Using arguments like the python scripts pro2cmake.py is not effort. It doesn't count as argument


> Also note that merging the wip/cmake branches to dev is fine from my point of
> view. The problem is enabling it in the blocking CI, because if the port doesn't
> work, you're blocking any further integrations. There's also the minor issue that
> people might see the cmakelists.txt and think that means the port is done, but
> that's minor in the grand scheme of things.
>
> See my previous replies regarding qmake mixing (qmake against CMake Qt).

Please provide the details.
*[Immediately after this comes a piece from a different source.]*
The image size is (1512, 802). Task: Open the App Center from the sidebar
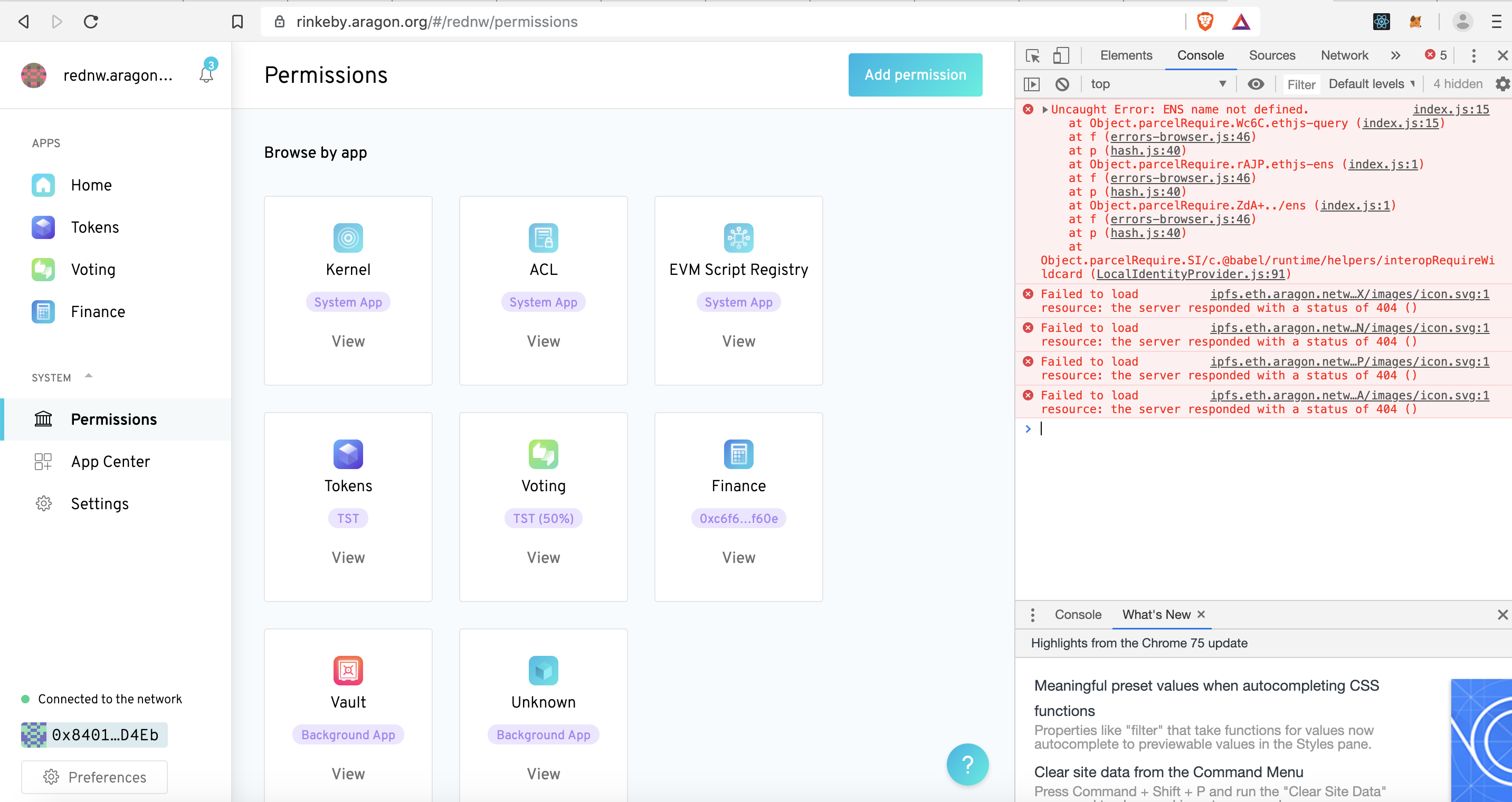(110, 461)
How does one set such a build up?

> >> --> Proposed time of execution: 1st of July <--
> >>
> >>
> >> I'd like to hear about any Qt development blockers that you foresee
> >> due to this change.
> >
> > Will you create test/configuration parity in the CI? Currently the CMake
> configurations don't even cover all the config options we support via qmake.
> 
> I guess my best answer is: over time, yes.
> 
> I'm slowly doing that for iOS and qemu, but it's a very slow process because i
> need to wait for qtbase integrations (where my fixes usually are) to propagate
> to other repos, or all the way to qt5.
> 
> > This creates a big long term problem. For example:
> >
> > - there is only on mac build one cmake -> 3 qmake (drops
> > debug-and-release, drops building examples, no developer build)
> 
> We didn't want to blow up Coin integration times, so we didn't include so far
> every possible configuration.
> Building examples and developer build activation is a simple change. For debug-
> and-release we are waiting for the CMake 3.18 official release.
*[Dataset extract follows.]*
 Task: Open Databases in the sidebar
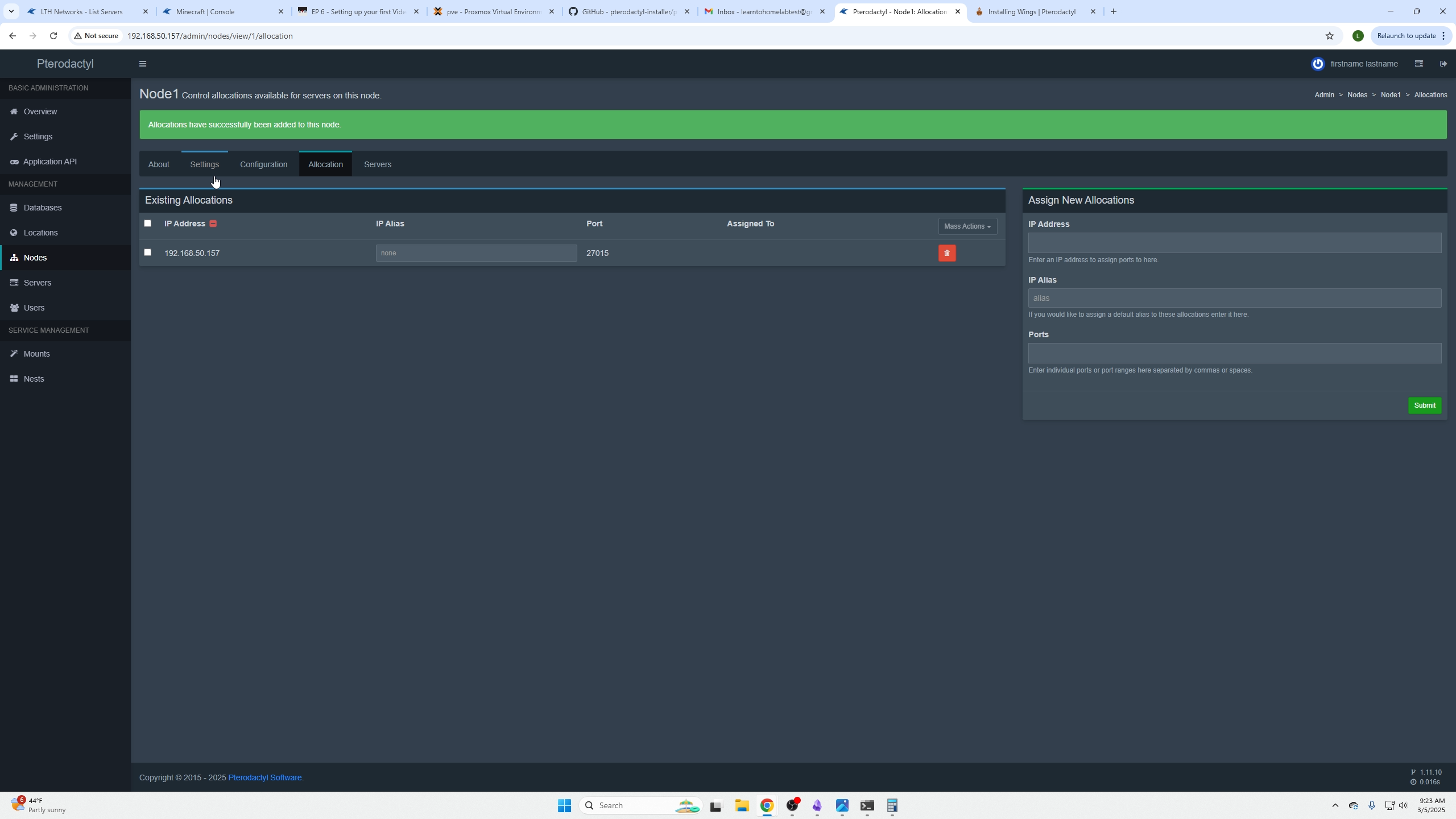pyautogui.click(x=43, y=208)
Take one qmake config off and add an equivalent cmake conf. You swap one for one. There is no blow up. This is something you can do even today and you don't need to change any policy.
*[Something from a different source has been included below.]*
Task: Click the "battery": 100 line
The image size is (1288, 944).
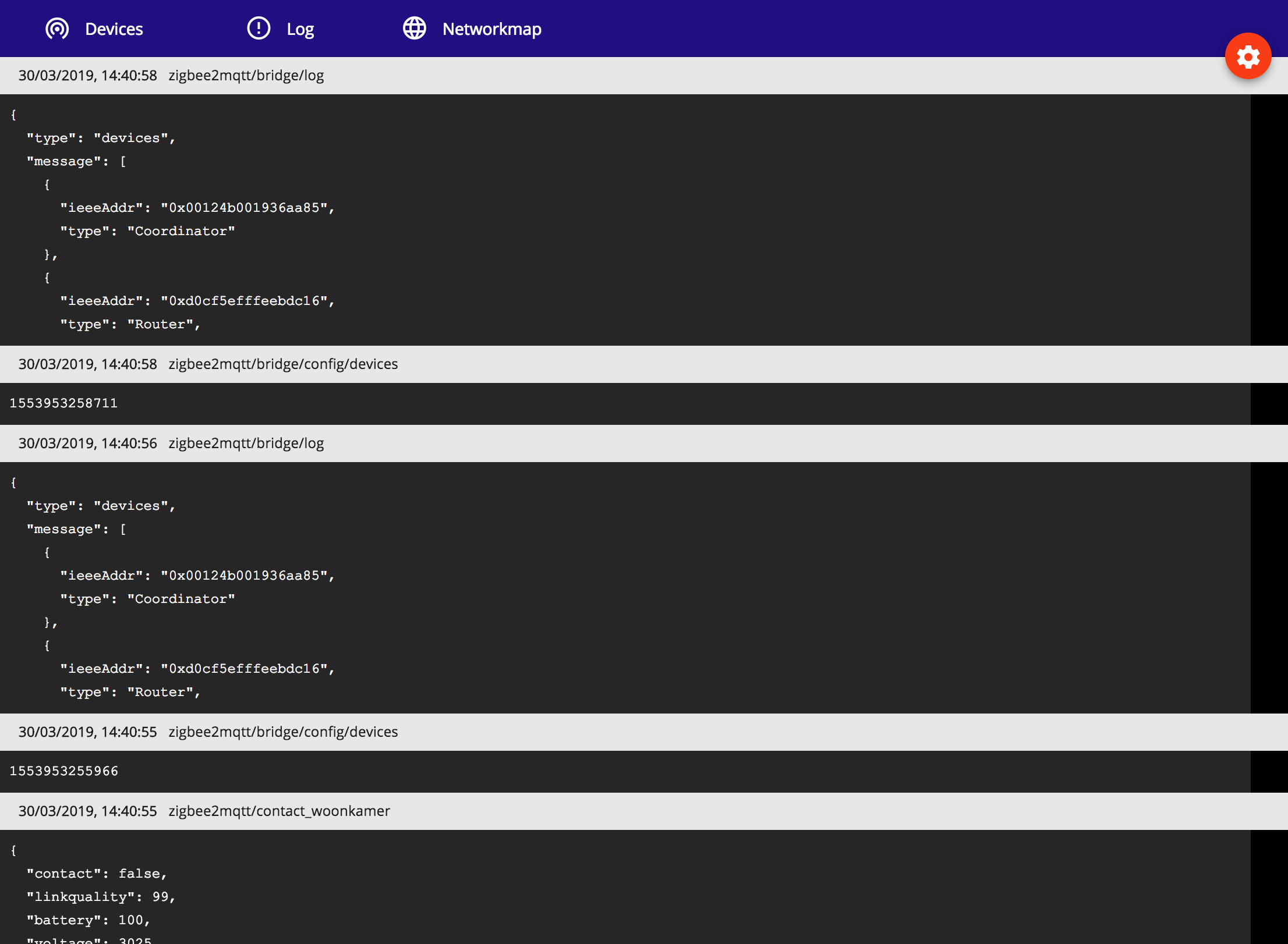Action: 88,920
> > - Linux QEMU  (completely dropped from auto testing)
> 
> That's on the to do list to enable.
> 
> > - WebAssembly completely lost
> 
> That is true. As I mentioned in my reply to Andre, we tested it at some point, but
> we don't have current plans to add it to the CI.
> 
> > - not a single namespace or libinfix build left (afaict)
> 
> That's also true, and would have to be investigated.
> 
> > - various other configurations are missing too
> >
> > Unless we can at least convert a couple more CI configurations to cmake it
> sounds to me we want to save effort on the build system side against a big black
> box of unknown/not tested problems we won't even notice.
> 
> That is also true. But I'll ask one more time. How long do we wait? When
> everything is perfectly ready? What if that takes too long and doesn't fit in the
> 6.0 release schedule or feature freeze or platform freeze, or any other randomly
> chosen milestone period?

Let's put it this way. Those configurations verify that we can deliver a product with a certain quality. The key is swapping rather then duplicating targets. Swap 1for1 and we never create a test gap in the first place and the above question doesn't matter. Or what am I missing?